* [Data extracted from a collection]
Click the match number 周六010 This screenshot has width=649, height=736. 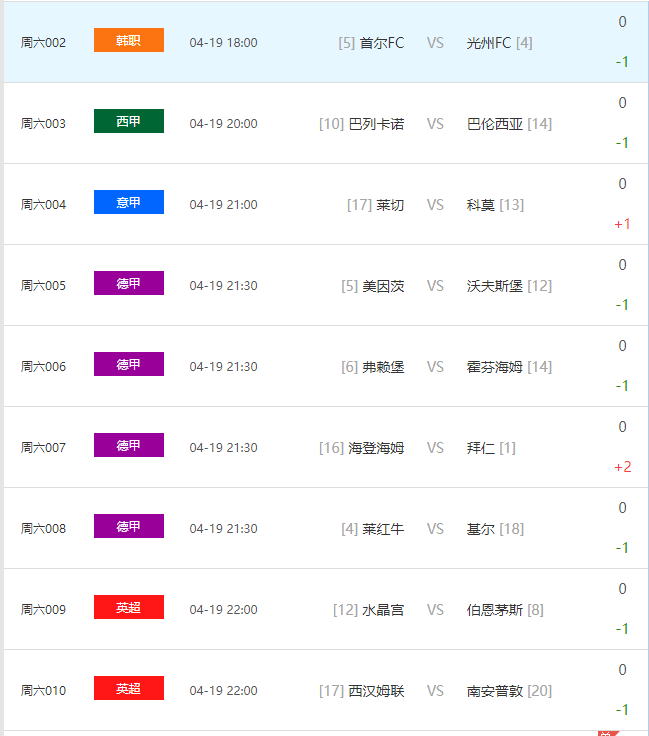pos(43,691)
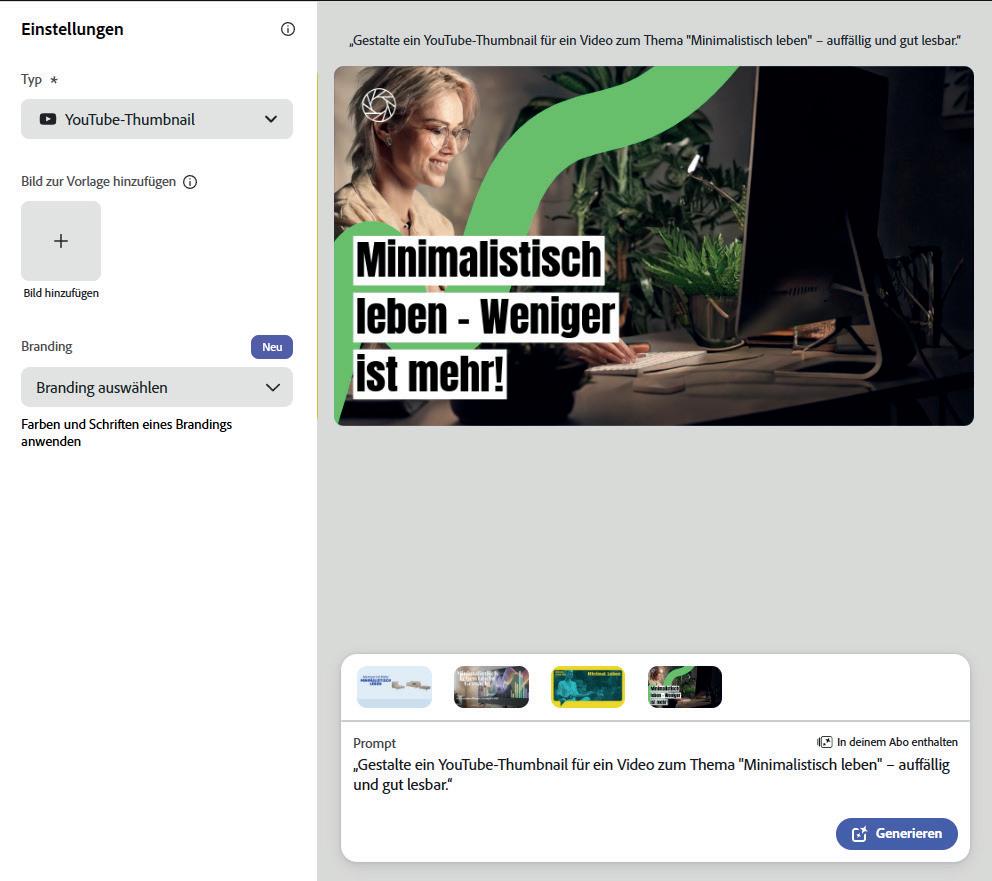The width and height of the screenshot is (992, 881).
Task: Click the chevron arrow of the Typ dropdown
Action: tap(271, 119)
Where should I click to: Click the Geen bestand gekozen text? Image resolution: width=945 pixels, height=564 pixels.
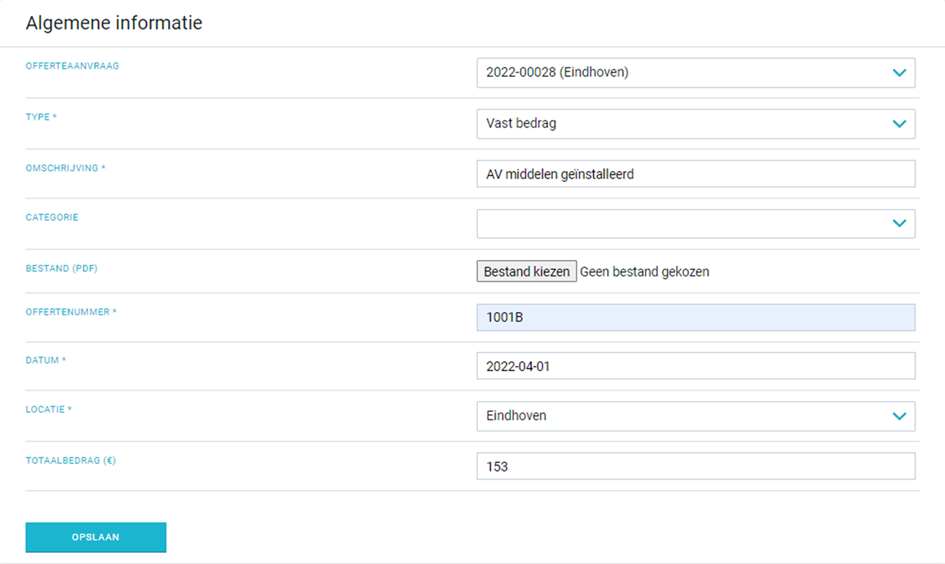coord(644,272)
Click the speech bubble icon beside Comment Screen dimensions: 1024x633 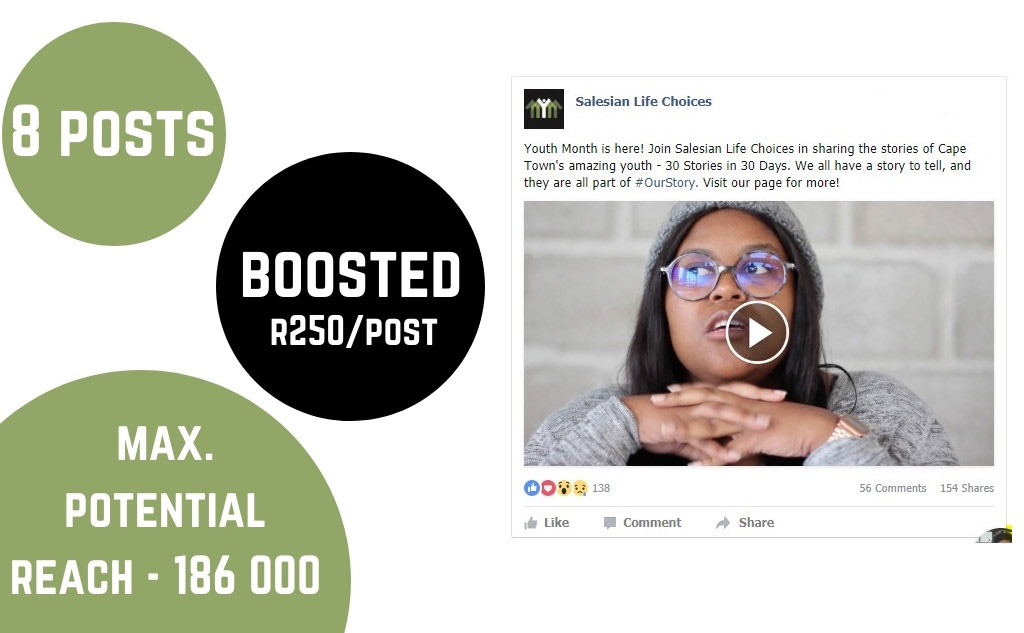[x=610, y=523]
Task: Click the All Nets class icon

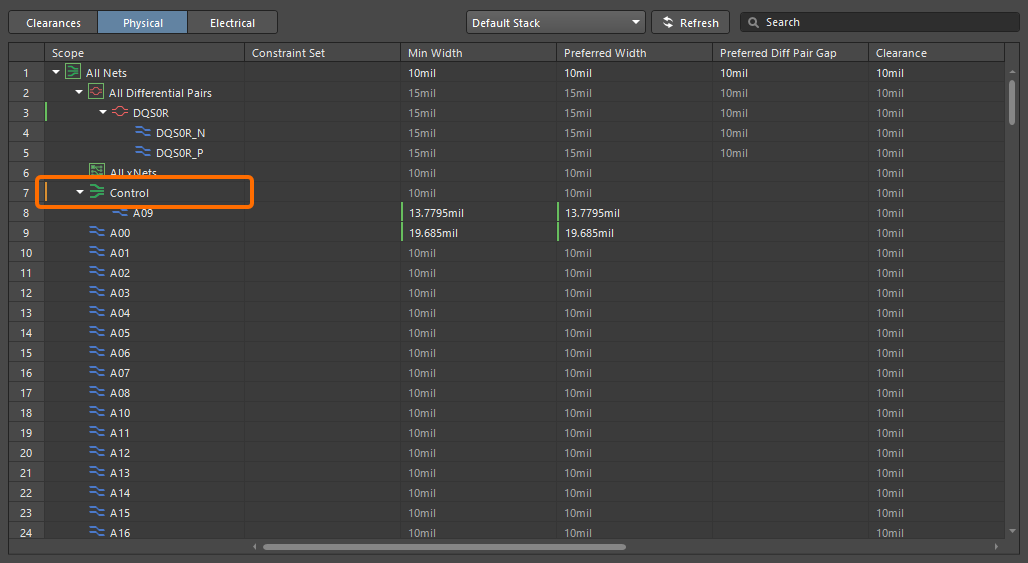Action: tap(73, 72)
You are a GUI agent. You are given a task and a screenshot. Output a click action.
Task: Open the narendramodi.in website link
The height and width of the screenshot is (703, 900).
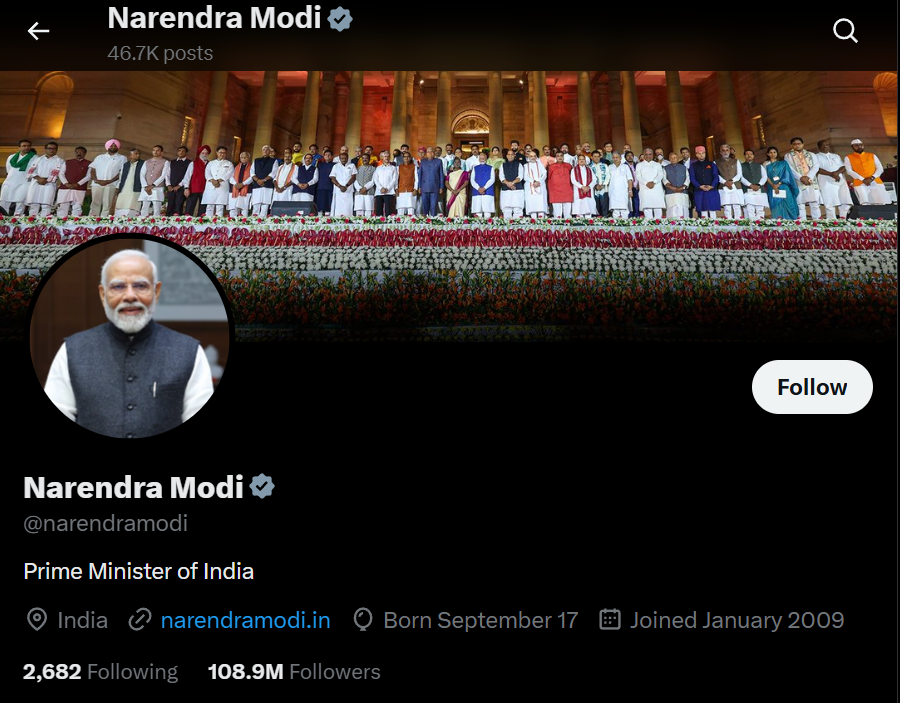(246, 620)
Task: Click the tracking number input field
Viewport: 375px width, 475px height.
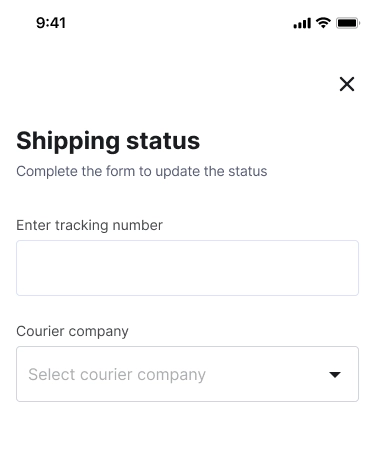Action: click(187, 268)
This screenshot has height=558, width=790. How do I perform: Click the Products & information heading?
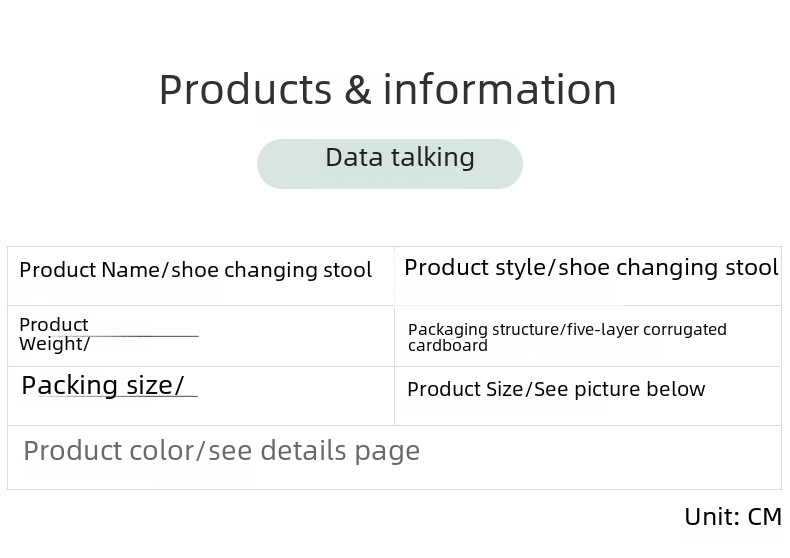387,89
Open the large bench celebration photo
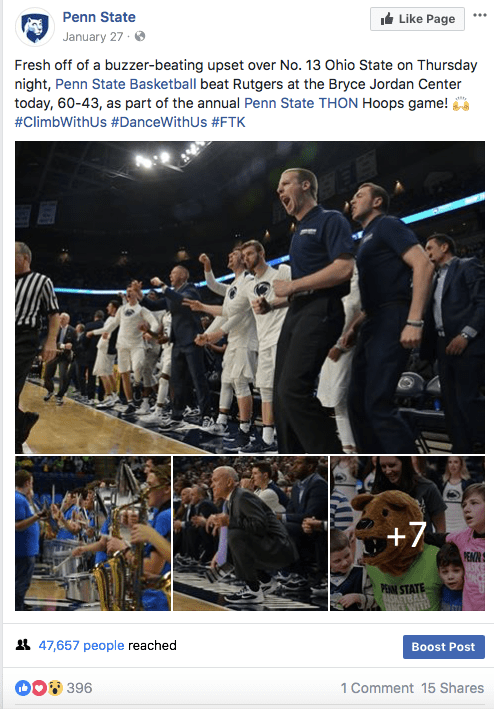Screen dimensions: 494x709 (250, 297)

* [Directions for this task] Copy exactly, with no pictures, the lines from the line containing "This screenshot has height=558, width=790." through the last line of the records above.

* [Answer for the task]
This screenshot has height=558, width=790. How do I perform: Click the Products & information heading?
387,89
Open the large bench celebration photo
Screen dimensions: 494x709 (250, 297)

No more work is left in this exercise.